* To do
Produce a word-for-word copy of the data below.

* Supplied data
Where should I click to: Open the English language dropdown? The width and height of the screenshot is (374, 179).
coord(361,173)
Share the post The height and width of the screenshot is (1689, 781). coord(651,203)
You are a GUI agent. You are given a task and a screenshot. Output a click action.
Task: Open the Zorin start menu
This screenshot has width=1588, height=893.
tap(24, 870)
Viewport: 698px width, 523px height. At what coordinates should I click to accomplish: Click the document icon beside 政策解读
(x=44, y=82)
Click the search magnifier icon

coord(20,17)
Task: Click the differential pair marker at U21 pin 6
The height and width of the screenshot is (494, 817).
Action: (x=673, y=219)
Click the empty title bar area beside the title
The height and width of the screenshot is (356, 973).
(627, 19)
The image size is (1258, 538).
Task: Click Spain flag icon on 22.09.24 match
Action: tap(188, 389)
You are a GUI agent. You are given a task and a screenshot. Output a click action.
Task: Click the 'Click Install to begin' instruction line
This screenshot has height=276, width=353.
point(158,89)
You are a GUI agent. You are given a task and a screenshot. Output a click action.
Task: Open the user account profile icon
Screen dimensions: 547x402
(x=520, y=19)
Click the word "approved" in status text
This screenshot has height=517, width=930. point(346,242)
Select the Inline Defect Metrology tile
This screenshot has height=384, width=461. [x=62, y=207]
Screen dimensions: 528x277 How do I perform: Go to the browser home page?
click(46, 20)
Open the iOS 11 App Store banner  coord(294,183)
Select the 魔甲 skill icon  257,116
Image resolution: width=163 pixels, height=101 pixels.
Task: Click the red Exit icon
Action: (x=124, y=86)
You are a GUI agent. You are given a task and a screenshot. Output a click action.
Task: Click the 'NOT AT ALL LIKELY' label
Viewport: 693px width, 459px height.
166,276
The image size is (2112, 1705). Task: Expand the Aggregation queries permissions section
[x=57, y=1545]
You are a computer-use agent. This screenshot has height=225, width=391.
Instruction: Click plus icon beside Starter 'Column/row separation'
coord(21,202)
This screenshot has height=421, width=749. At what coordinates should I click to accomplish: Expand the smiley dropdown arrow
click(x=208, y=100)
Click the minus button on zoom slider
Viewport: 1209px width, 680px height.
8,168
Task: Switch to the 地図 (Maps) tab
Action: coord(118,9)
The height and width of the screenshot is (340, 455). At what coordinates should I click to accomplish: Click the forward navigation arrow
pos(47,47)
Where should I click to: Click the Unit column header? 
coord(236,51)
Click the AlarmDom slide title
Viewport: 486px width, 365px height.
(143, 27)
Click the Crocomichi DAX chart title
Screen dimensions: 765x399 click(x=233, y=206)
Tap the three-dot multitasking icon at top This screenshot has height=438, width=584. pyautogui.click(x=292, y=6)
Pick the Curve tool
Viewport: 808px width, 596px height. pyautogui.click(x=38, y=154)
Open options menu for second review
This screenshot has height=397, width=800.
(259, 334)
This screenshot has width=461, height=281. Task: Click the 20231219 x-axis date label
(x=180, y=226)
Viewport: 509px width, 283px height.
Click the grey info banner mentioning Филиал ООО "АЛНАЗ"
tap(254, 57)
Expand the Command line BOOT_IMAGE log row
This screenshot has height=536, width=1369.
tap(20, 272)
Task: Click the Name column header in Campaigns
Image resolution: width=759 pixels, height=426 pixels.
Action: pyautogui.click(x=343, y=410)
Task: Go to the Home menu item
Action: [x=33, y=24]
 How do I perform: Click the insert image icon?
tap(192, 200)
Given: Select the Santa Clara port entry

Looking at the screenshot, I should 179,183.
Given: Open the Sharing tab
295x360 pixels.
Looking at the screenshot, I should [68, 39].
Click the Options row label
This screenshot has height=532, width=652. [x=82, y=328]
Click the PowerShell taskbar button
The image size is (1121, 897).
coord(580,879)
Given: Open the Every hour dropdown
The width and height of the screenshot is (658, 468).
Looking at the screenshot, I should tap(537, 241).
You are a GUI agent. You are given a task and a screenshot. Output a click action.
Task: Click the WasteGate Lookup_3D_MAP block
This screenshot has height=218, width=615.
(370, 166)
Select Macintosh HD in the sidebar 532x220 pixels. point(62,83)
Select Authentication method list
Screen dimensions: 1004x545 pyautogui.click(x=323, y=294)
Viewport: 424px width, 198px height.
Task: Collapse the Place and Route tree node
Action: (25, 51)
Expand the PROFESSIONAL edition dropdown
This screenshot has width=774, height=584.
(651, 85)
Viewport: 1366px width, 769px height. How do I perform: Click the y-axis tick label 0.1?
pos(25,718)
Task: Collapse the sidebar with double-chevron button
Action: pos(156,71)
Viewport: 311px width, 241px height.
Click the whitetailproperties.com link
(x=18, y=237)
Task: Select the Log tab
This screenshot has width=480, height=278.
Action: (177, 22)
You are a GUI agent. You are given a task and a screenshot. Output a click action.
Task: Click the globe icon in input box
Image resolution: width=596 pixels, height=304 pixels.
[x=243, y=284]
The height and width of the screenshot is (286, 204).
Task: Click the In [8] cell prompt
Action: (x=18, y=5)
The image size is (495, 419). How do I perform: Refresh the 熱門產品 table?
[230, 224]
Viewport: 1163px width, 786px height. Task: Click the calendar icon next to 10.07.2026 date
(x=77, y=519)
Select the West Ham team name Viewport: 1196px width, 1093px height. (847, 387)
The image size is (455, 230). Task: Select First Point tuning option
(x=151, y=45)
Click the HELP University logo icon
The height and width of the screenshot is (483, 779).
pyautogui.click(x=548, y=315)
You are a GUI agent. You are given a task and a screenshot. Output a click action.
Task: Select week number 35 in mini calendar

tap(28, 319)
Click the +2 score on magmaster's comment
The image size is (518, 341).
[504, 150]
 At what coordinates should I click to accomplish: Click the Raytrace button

* Answer for this exercise
Where should I click to: Open the English language dropdown? The width and height of the screenshot is (374, 179).
coord(361,173)
Share the post The height and width of the screenshot is (1689, 781). coord(651,203)
You are a GUI agent. You are given a task and a screenshot. Output a click action.
Task: Open the Zorin start menu
This screenshot has width=1588, height=893.
tap(24, 870)
Viewport: 698px width, 523px height. At what coordinates should I click to accomplish: Click the document icon beside 政策解读
(x=44, y=82)
Click the search magnifier icon

coord(20,17)
Task: Click the differential pair marker at U21 pin 6
The height and width of the screenshot is (494, 817).
Action: (x=673, y=219)
Click the empty title bar area beside the title
The height and width of the screenshot is (356, 973).
(627, 19)
The image size is (1258, 538).
Task: Click Spain flag icon on 22.09.24 match
Action: tap(188, 389)
You are a GUI agent. You are given a task and a screenshot. Output a click action.
Task: Click the 'Click Install to begin' instruction line
This screenshot has height=276, width=353.
point(158,89)
You are a GUI agent. You are given a task and a screenshot. Output a click action.
Task: Open the user account profile icon
Screen dimensions: 547x402
(x=520, y=19)
Click the word "approved" in status text
This screenshot has height=517, width=930. point(346,242)
Select the Inline Defect Metrology tile
This screenshot has height=384, width=461. [x=62, y=207]
Screen dimensions: 528x277 How do I perform: Go to the browser home page?
click(46, 20)
Open the iOS 11 App Store banner  coord(294,183)
Select the 魔甲 skill icon  257,116
Image resolution: width=163 pixels, height=101 pixels.
Task: Click the red Exit icon
Action: (x=124, y=86)
You are a GUI agent. You are given a task and a screenshot. Output a click action.
Task: Click the 'NOT AT ALL LIKELY' label
Viewport: 693px width, 459px height.
166,276
The image size is (2112, 1705). Task: Expand the Aggregation queries permissions section
[x=57, y=1545]
You are a computer-use agent. This screenshot has height=225, width=391.
Instruction: Click plus icon beside Starter 'Column/row separation'
coord(21,202)
This screenshot has height=421, width=749. At what coordinates should I click to accomplish: Expand the smiley dropdown arrow
click(x=208, y=100)
Click the minus button on zoom slider
Viewport: 1209px width, 680px height.
8,168
Task: Switch to the 地図 (Maps) tab
Action: coord(118,9)
The height and width of the screenshot is (340, 455). At what coordinates should I click to accomplish: Click the forward navigation arrow
pos(47,47)
Where should I click to: Click the Unit column header? 
coord(236,51)
Click the AlarmDom slide title
Viewport: 486px width, 365px height.
(143, 27)
Click the Crocomichi DAX chart title
Screen dimensions: 765x399 click(x=233, y=206)
Tap the three-dot multitasking icon at top This screenshot has height=438, width=584. pyautogui.click(x=292, y=6)
Pick the Curve tool
Viewport: 808px width, 596px height. pyautogui.click(x=38, y=154)
Open options menu for second review
This screenshot has height=397, width=800.
(259, 334)
This screenshot has width=461, height=281. Task: Click the 20231219 x-axis date label
(x=180, y=226)
Viewport: 509px width, 283px height.
Click the grey info banner mentioning Филиал ООО "АЛНАЗ"
tap(254, 57)
Expand the Command line BOOT_IMAGE log row
This screenshot has height=536, width=1369.
tap(20, 272)
Task: Click the Name column header in Campaigns
Image resolution: width=759 pixels, height=426 pixels.
Action: pyautogui.click(x=343, y=410)
Task: Go to the Home menu item
Action: [x=33, y=24]
 How do I perform: Click the insert image icon?
tap(192, 200)
Given: Select the Santa Clara port entry

Looking at the screenshot, I should 179,183.
Given: Open the Sharing tab
295x360 pixels.
Looking at the screenshot, I should [68, 39].
Click the Options row label
This screenshot has height=532, width=652. [x=82, y=328]
Click the PowerShell taskbar button
The image size is (1121, 897).
coord(580,879)
Given: Open the Every hour dropdown
The width and height of the screenshot is (658, 468).
Looking at the screenshot, I should tap(537, 241).
You are a GUI agent. You are given a task and a screenshot. Output a click action.
Task: Click the WasteGate Lookup_3D_MAP block
This screenshot has height=218, width=615.
(370, 166)
Select Macintosh HD in the sidebar 532x220 pixels. point(62,83)
Select Authentication method list
Screen dimensions: 1004x545 pyautogui.click(x=323, y=294)
Viewport: 424px width, 198px height.
Task: Collapse the Place and Route tree node
Action: (25, 51)
Expand the PROFESSIONAL edition dropdown
This screenshot has width=774, height=584.
(651, 85)
Viewport: 1366px width, 769px height. How do I perform: Click the y-axis tick label 0.1?
pos(25,718)
Task: Collapse the sidebar with double-chevron button
Action: pos(156,71)
Viewport: 311px width, 241px height.
Click the whitetailproperties.com link
(x=18, y=237)
Task: Select the Log tab
This screenshot has width=480, height=278.
Action: (177, 22)
You are a GUI agent. You are given a task and a screenshot. Output a click action.
Task: Click the globe icon in input box
Image resolution: width=596 pixels, height=304 pixels.
[x=243, y=284]
The height and width of the screenshot is (286, 204).
Task: Click the In [8] cell prompt
Action: (x=18, y=5)
The image size is (495, 419). How do I perform: Refresh the 熱門產品 table?
[230, 224]
Viewport: 1163px width, 786px height. Task: Click the calendar icon next to 10.07.2026 date
(x=77, y=519)
Select the West Ham team name Viewport: 1196px width, 1093px height. (847, 387)
The image size is (455, 230). Task: Select First Point tuning option
(x=151, y=45)
Click the HELP University logo icon
The height and width of the screenshot is (483, 779).
pyautogui.click(x=548, y=315)
You are a GUI agent. You are given a task and a screenshot. Output a click action.
Task: Select week number 35 in mini calendar

tap(28, 319)
Click the +2 score on magmaster's comment
The image size is (518, 341).
[504, 150]
 At what coordinates should I click to accomplish: Click the Raytrace button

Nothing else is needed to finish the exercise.